## Exercise
Copy each line of the items below that contains the string "width".

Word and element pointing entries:
********

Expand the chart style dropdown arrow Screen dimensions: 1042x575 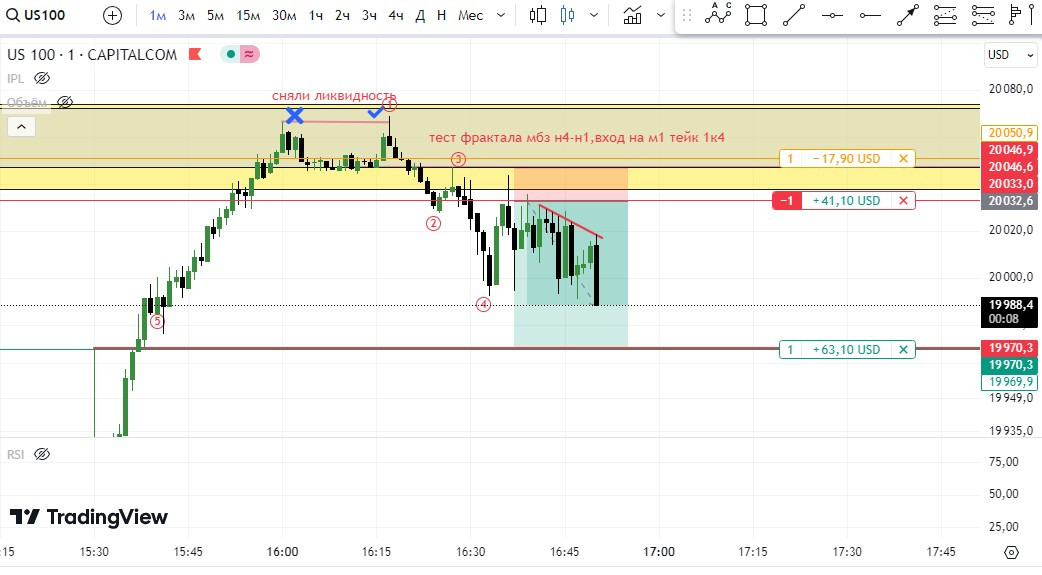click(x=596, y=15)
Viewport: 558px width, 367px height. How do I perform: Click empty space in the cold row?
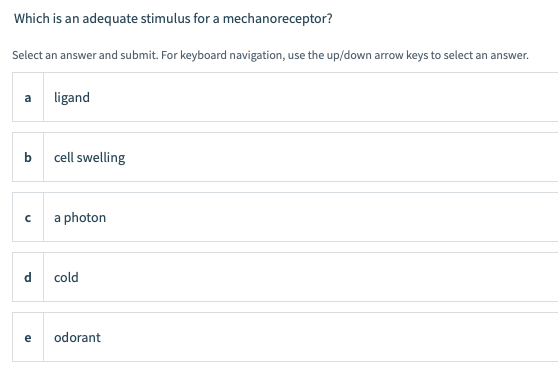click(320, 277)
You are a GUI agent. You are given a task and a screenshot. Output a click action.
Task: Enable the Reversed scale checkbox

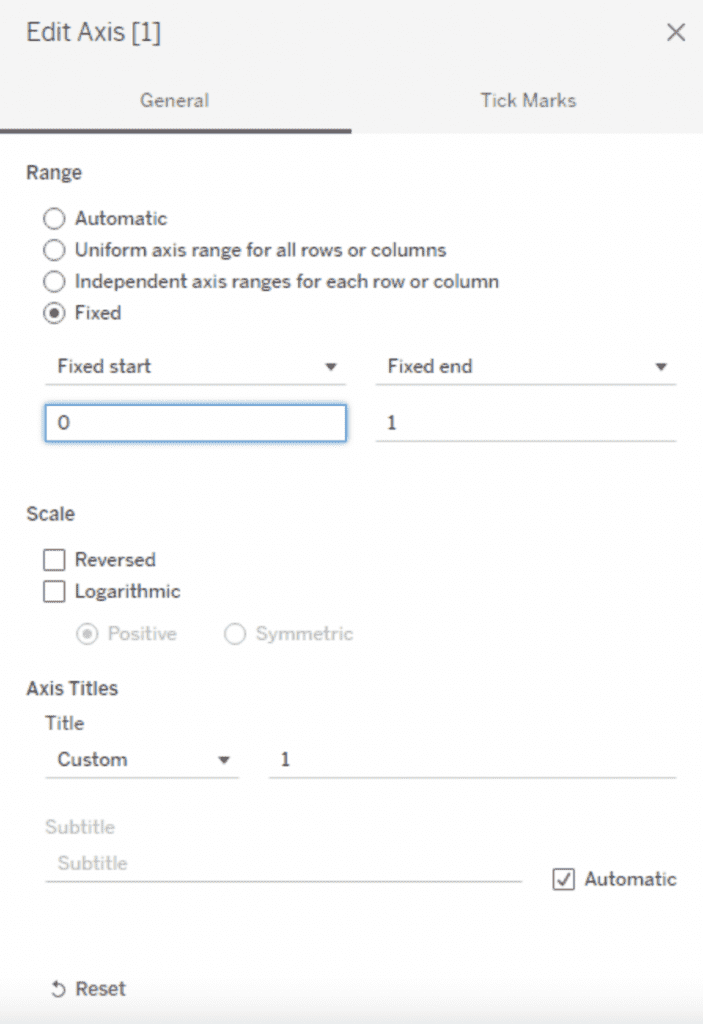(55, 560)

********

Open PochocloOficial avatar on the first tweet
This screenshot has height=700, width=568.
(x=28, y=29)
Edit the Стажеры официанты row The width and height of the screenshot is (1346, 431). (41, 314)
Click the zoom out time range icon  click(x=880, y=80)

********

## Reply to the exercise
Viewport: 558px width, 367px height. How do I perform: Click empty space in the cold row?
This screenshot has height=700, width=568.
Edit the Стажеры официанты row The width and height of the screenshot is (1346, 431). (41, 314)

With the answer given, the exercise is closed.